Otherwise — select the generic custom_mcp capability, paste the MCP Endpoint into the Server URL field, then open the Headers field and add an mcp-api-key entry whose value is the MCP API Key copied earlier:
{ "mcp-api-key": "your-mcp-api-key"}
7
Save
The agent now has access to every ServiceNow tool exposed by the MCP server.
8
Brief the agent in its system prompt
Wiring the capability is not enough — the agent also needs to know the MCP exists and when to reach for it. Add a short paragraph to the agent’s system prompt. Copy-pasteable starter:
You have access to the ServiceNow MCP server. Use it whenever the user asks about ITSM data — incidents, change requests, problems, tasks, requested items, knowledge articles or service catalog entries. Examples: "List my open incidents", "Create a change request for the database upgrade tonight", "What's the status of INC0012345?", "Find the knowledge article on VPN troubleshooting". Prefer calling MCP tools directly over guessing, and confirm with the user before any destructive action (resolve an incident, close a problem, approve a change).
Refine the trigger keywords (assignment groups, ticket prefixes, knowledge categories) so the agent reliably picks up the right intent in your context.
Use this flow to plug the ServiceNow MCP into an Knowledges agent that does not yet support the native MCP picker.
1
Install the ServiceNow app
Install and configure the app in the same workspace as your agent (see the Usage as App tab). Once configured, mcpEndpoint and mcpApiKey are auto-populated.
2
Copy the MCP credentials
Open the app instance config and copy the values of MCP Endpoint and MCP API Key.
3
Open your Knowledges project
Navigate to Advanced > Tools.
4
Add an MCP tool
Click Add and select the MCP tab.
5
Fill in the endpoint
Paste the MCP Endpoint URL copied from the app instance.
6
Add the auth header
In the Headers field, add the signed API key:
{ "mcp-api-key": "your-mcp-api-key"}
7
Save
The agent can now list and call ServiceNow tools through the MCP endpoint.
The signed mcp-api-key encodes the workspace ID and the getConfig webhook URL. The MCP server validates the signature using the central app secret and transparently fetches the ServiceNow instance URL and credentials (Basic or OAuth2) from the installed app. Credentials are cached per tenant for 10 minutes.
The MCP server uses whatever mode is configured on the app instance:
Basic Auth — authType: basic, sends Authorization: Basic <base64(username:password)> on every call.
OAuth2 Client Credentials — authType: oauth2, the MCP server exchanges clientId / clientSecret for an access token against /oauth_token.do and caches it, then sends Authorization: Bearer <token>.
Switch modes by editing the app instance configuration; no MCP tool lets you change credentials at runtime.

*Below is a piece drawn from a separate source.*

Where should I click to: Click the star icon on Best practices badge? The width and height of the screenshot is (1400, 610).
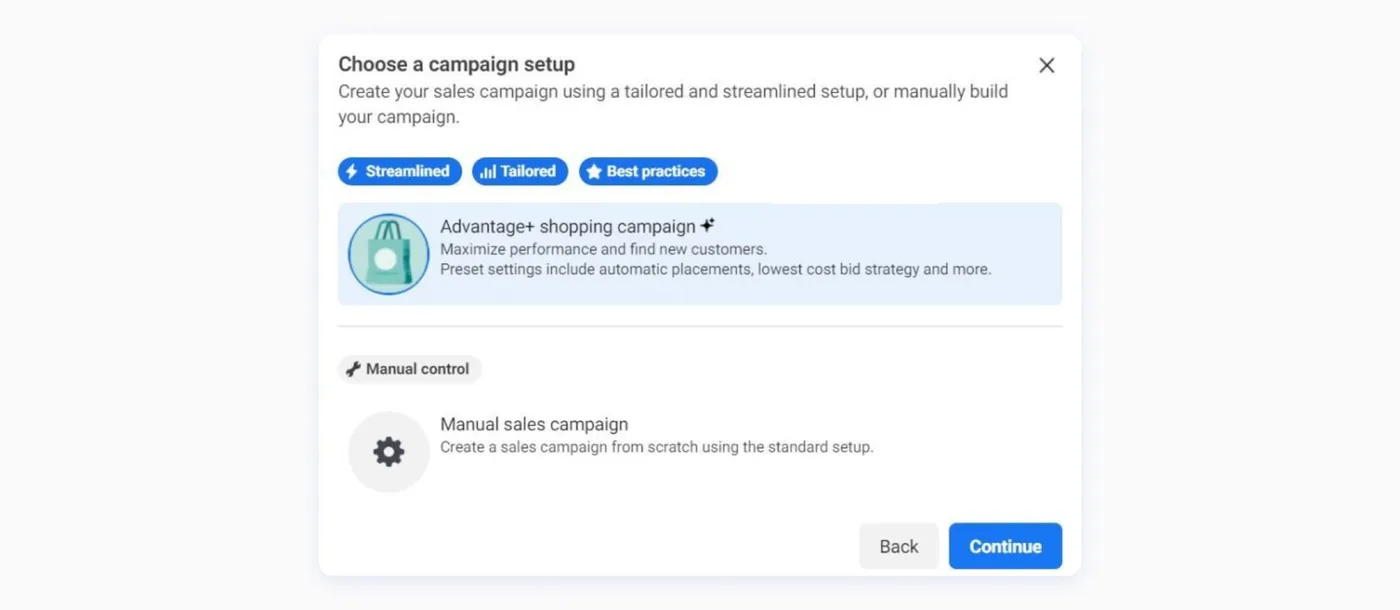coord(594,171)
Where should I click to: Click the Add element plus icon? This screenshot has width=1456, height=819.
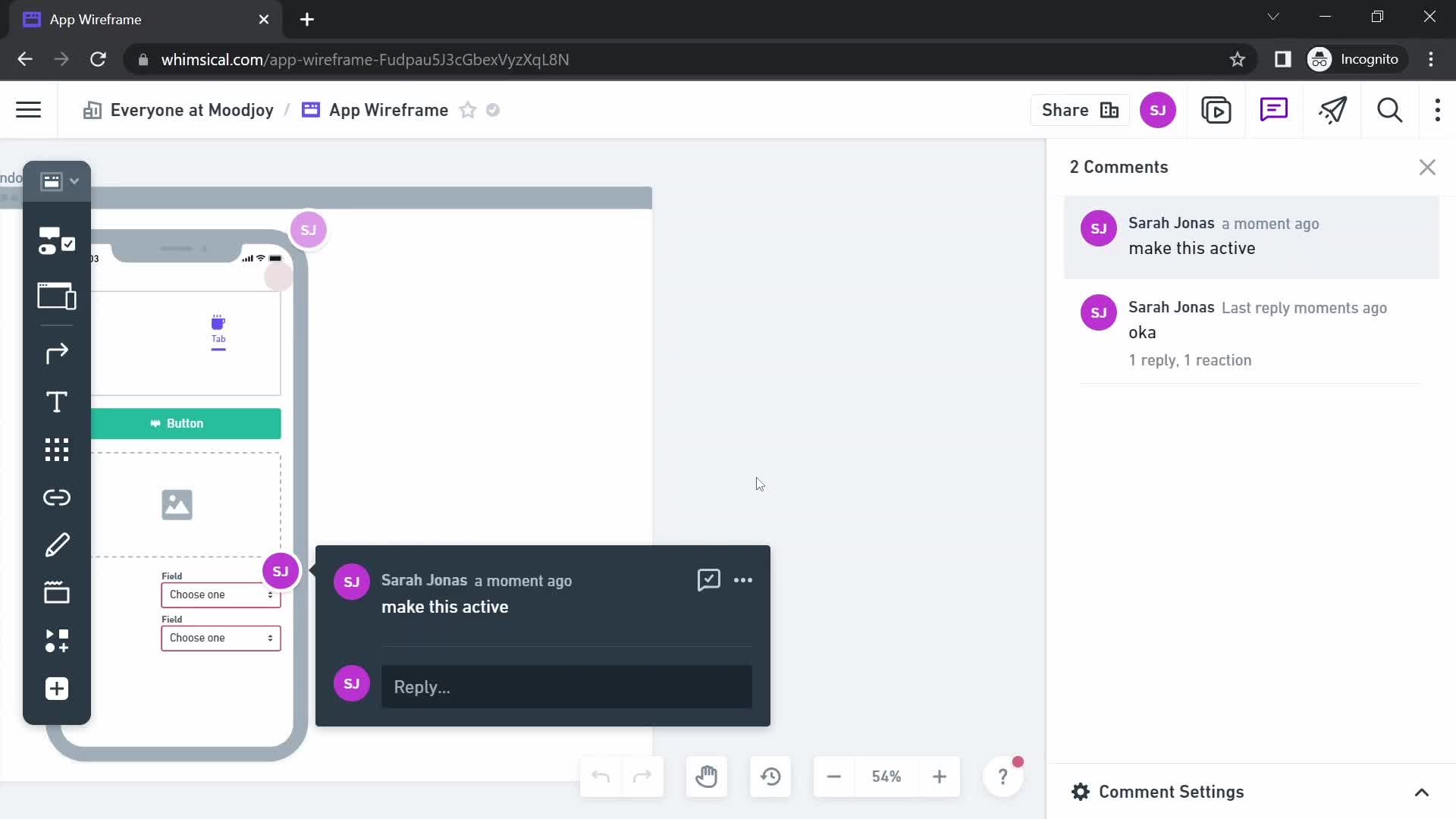[56, 689]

“Instance not configured” — instanceUrl is missing from the app config. Paste the full URL with scheme (https://acme.service-now.com).“Basic Auth requires username and password” — authType is basic but one credential is empty. Either fill both or switch to oauth2.“OAuth2 requires clientId and clientSecret” — authType is oauth2 but the client credentials are missing. Create an Application Registry in ServiceNow (System OAuth > Application Registry) with the client_credentials grant.“Invalid API key” (MCP) — The mcp-api-key header does not match the central app secret. Reinstall the app instance to regenerate a signed key.Empty results with a seemingly valid query — encoded queries are case-sensitive and ACL-filtered. Try displayValue: all and verify the effective roles of the account.